We had, until recently, lost the far left of the political spectrum, and the moderate had been marginalized. The how and why of this are not entirely clear. The anti-union activism of Reagan and his successors was part of the story, as was the fall of the Soviet Union. Probably the imperial Presidency; the intense militarism of the Cold War period, which continues to this day; and the consolidation and politicization of the national news media that was enabled by Reagan-era policies also contributed

So a big part of the story was a successful reactionary movement that has emerged into politics as “centrism.”

And now Occupy, enabled by new technology, ideology, and vaguely Gandhian tactics, brings back left anarchism. It’s an astonishing development, and one which I only dimly foresaw. In stated policy Occupy is liberal: at the popular center. But in practice it is pure left anarchist. How this will play out in electoral politics—or if it will play out, or if it will be silenced for years to come—remains to be seen.
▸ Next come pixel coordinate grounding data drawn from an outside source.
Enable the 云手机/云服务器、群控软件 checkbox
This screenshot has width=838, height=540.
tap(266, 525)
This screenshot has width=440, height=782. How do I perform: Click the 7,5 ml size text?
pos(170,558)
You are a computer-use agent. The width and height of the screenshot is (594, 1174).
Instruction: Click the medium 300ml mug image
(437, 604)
Thinking it over, I think I see the short-term triumph of centrism. Occupy has already shifted the terms of debate far enough that the radical right looks less credible and I think this will tell in the 2012 elections. But I do not see actual liberal, or even a bit further left, policies being adopted at the Federal level for some years to come. I've been predicting 2020 as the watershed year and this still seems plausible: it will take time to raise a new generation of liberal politicians and bring the Supreme Court back to the true center. But just possibly it will be faster: if the Obama administration, like that of LBJ, decides that it is best to side with the reformers. On the other hand, it could also be slower: the reactionaries are deeply entrenched and very wealthy.

How do we shift the balance? Can we?

Thursday, October 27, 2011

"Important Ideas Have Been Discovered—or, Rather, Rediscovered"
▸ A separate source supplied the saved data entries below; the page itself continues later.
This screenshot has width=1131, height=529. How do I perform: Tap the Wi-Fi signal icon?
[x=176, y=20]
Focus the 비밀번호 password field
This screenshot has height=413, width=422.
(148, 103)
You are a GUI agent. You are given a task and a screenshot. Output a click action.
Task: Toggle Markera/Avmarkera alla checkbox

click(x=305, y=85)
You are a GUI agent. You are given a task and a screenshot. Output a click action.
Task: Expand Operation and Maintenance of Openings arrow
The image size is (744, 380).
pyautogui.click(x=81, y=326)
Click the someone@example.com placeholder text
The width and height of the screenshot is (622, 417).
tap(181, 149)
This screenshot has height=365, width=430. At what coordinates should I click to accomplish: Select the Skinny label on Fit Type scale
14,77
Mark Thoma commenting on John Cassidy's article on Keynes, link.

Paul Krugman commenting on Thoma and Cassidy in The Amnesiac Economy.
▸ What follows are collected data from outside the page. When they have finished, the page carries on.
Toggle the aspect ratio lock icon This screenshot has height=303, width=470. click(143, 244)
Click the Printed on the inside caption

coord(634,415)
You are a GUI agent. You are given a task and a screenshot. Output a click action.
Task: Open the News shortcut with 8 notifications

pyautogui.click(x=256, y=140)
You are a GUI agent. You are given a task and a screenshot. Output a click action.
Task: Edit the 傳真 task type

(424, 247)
And then I read Andrew Sullivan writing about how he learned to love the "hippies" of Occupy, link. Sully says some sensible things:

The theme that connects them all is disenfranchisement, the sense that the world is shifting deeply and inexorably beyond our ability to control it through our democratic institutions. You can call this many things, but a “democratic deficit” gets to the nub of it. Democracy means rule by the people—however rough-edged, however blunted by representative government, however imperfect. But everywhere, the people feel as if someone else is now ruling them—and see no way to regain control.
This could have been written in 1931. It isn't only economists who have forgotten. Activists, commentators, and political scientists have forgotten, too.

I wonder if Occupy remembers?

Iraqi Veteran Critically Injured by Police at Occupy Oakland

The Oakland Tribune has the story.

Trying to feed the corvids, are we?

What's striking is that the decision of police to undertake action against OWS seems to bear no relationship to the conduct of the protesters. OWS seems to be a kind of Rorschach blot for local governments: they see what they want in it, and act accordingly.

Monday, October 24, 2011

Afterthought: OWS and the Overton Window

Cole, missing the point,
Now if we can just focus this energy into primary challenges and swing the Democratic members of the money party to the left

Not going to be the Democrats, John. May not be any party like we recognize. I don't see how any major US political party can win on liberalism in the current media and rhetorical environment.

I am starting to believe that electronic media has broken the forms of the US government. It is hard to escape the sense that any Presidential candidate now must act a bit like Ronald Reagan: that looking Presidential has overwhelmed executive competence as the requirement for gaining office. In the system, top to bottom, we have a triumph of symbol over substance. And so people hold liberal beliefs, but make conservative votes.

There's a lot to be thought out here, and I have only the time for occasional croaks. But what would a government for a mediated world look like?